Corona pandemic and Yom Kippur prayers

We the Rabbis and Rabbaniyot of Beit Hillel wish to address those who pray in communities or as part of the greater public:

In this very difficult year, as we struggle with the effects of the Corona pandemic and our society has adopted increasingly stringent restrictions of lockdown and social distancing, we call upon every individual and all communities to conduct Yom Kippur prayers in ways that do not endanger the public. While strict adherence to the instructions of the Health Ministry and to governmental regulations is essential, and provides a large measure of protection from infection, we call upon all individuals and communities to assume personal responsibility for reducing the burgeoning rates of Corona infection, taking into account the following considerations.

It is clear to us that under current conditions, there are many cases in which it is highly preferable to pray in an outdoor/open area or even at home alone. In deciding where to pray on Yom Kippur, one is  halakhically obligated to think carefully about the potential risk in becoming infected or infecting others, remembering that even when all regulations are followed, the potential for infection is far greater indoors than outdoors.

Additional we need to consider the risk that the need to wear a mask and/or to pray outside in the late summer heat may engender weakness or illness, and may necessitate  breaking the fast. All authorities agree that communal prayers on Yom Kippur are less important than maintaining one’s physical health,  and are of secondary importance to the main mitzva of the day, which is to fast*.

The consideration which must direct every individual and community is the clear and steadfast declaration of our sages “that a person must do and live by them.” This obligation falls on every person individually and communally.

The painful significance of guarding one’s life regarding the holidays that are approaching – Yom Kippur, Sukkot, Simchat Torah – is that we will not be able to pray in our accustomed fashion, each one in his or her synagogue, with a large and familiar community, with the liturgy and tunes that he or she finds inspiring. Prayer that potentially may endanger the one who prays is considered to be a mitzva brought about by a transgression and is prohibited.

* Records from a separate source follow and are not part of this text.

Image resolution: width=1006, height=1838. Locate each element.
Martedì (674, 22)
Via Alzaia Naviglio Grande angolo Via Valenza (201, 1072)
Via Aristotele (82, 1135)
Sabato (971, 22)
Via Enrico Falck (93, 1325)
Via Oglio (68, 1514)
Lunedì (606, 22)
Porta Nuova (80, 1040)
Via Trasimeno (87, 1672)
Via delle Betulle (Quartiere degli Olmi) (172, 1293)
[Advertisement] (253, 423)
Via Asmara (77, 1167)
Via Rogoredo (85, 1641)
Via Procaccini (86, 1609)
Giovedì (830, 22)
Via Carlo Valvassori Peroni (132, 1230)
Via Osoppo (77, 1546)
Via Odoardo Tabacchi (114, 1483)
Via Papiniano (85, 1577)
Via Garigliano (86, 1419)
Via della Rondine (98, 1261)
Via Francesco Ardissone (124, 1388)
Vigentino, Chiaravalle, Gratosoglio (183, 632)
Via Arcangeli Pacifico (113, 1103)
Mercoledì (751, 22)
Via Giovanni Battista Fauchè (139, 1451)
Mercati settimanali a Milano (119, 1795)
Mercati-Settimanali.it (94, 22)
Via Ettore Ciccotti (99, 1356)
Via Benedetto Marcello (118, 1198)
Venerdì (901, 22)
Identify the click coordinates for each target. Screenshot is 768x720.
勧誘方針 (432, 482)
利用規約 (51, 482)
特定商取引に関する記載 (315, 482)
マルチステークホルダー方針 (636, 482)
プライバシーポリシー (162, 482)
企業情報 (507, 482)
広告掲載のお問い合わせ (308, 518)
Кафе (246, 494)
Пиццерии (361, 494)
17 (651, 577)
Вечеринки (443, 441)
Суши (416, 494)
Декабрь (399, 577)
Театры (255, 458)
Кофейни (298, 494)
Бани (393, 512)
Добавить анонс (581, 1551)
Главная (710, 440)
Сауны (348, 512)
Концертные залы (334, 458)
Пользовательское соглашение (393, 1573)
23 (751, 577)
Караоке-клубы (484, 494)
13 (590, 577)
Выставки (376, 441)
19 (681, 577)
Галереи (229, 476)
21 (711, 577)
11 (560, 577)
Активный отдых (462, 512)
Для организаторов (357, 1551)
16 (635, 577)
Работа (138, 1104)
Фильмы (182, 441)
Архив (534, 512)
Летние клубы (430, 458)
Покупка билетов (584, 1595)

Those in a high risk group must seriously consider praying at home,  which is certainly preferable to praying in a closed building. Even for those not at risk, it is preferable to pray outside of the synagogue. In addition, on Yom Kippur one must avoid being outside during the heat of the day which can cause dehydration during the fast. The preference of fasting over prayer in synagogue is absolute and this preference must be seriously considered when making decisions of where to pray this year.

Therefore, one who elects to pray with his or her family, or alone at home, is deciding wisely and correctly, inasmuch as caution in preserving life is praiseworthy.

For those praying in a minyan (quorum), we stongly recommend praying outside, during hours when outside temperatures are reasonable, and abbreviating the prayers to minimize the time spent outside and together with others. The following suggestions will enable balancing the demands of health with the requirements of the Yom Kippur liturgy

  • Saying many of the daytime piyyutim at night after Maariv.
  • Limiting morning prayers (shaharit and Musaf) to the very early morning (Vatikin) or early morning.
  • A shortened Mincha (recited by the individuals together with the prayer leader), at a time shortly before the time of Neilah.
  • Yizkor prayer before Neilah, rather than before Musaf.
  • Members of a synagogue should encourage those at high risk not to pray inside.

We must not despair. Our Sages have said “desecrate one Shabbat so that you can keep many Shabbats”. In this spirit, we are avoiding praying in large gatherings in syngagogues or outside so that we can return “all of us alive today”.

May it be God’s will that the merit of the mitzva of “you shall live by them”, the merit of yearning for synagogue, the merit of the gates of repentance and tears which are never locked will result in fulfilling the words of the paytan: “May their tears suspend the evil decree, gather the straying flock, raise up a shepherd, and remember Your sheep for good.”


*Thus for example Responsa Hatam Sofer 6:23 rules: “If by remaining eclosed in their homes, they ensure that the fast does not harm then, they should stay home and pray alone and not read the Torah, for it is not permissible to override a Torah prohibition involving Karet.” Similarly, in Shmirat Shabbat K’Hilchata, Rabbi Neuwirth wrote in the name of Rabbi Auerbach that it is preferable to stay home and pray alone if this means avoiding drinking even small amounts that don’t  consitute a Karet violation.

The obligation of wearing a mask will certainly make fasting and protracted prayer more difficult, potentially increasing the need for hydration.  Due to the very hot weather anticipated on Yom Kippur praying with a mask outside or at a distance from home may cause one to experience weakness or a need to drink. In such cases, there is no obligation or value in praying in synagogue or even in an outdoor minyan.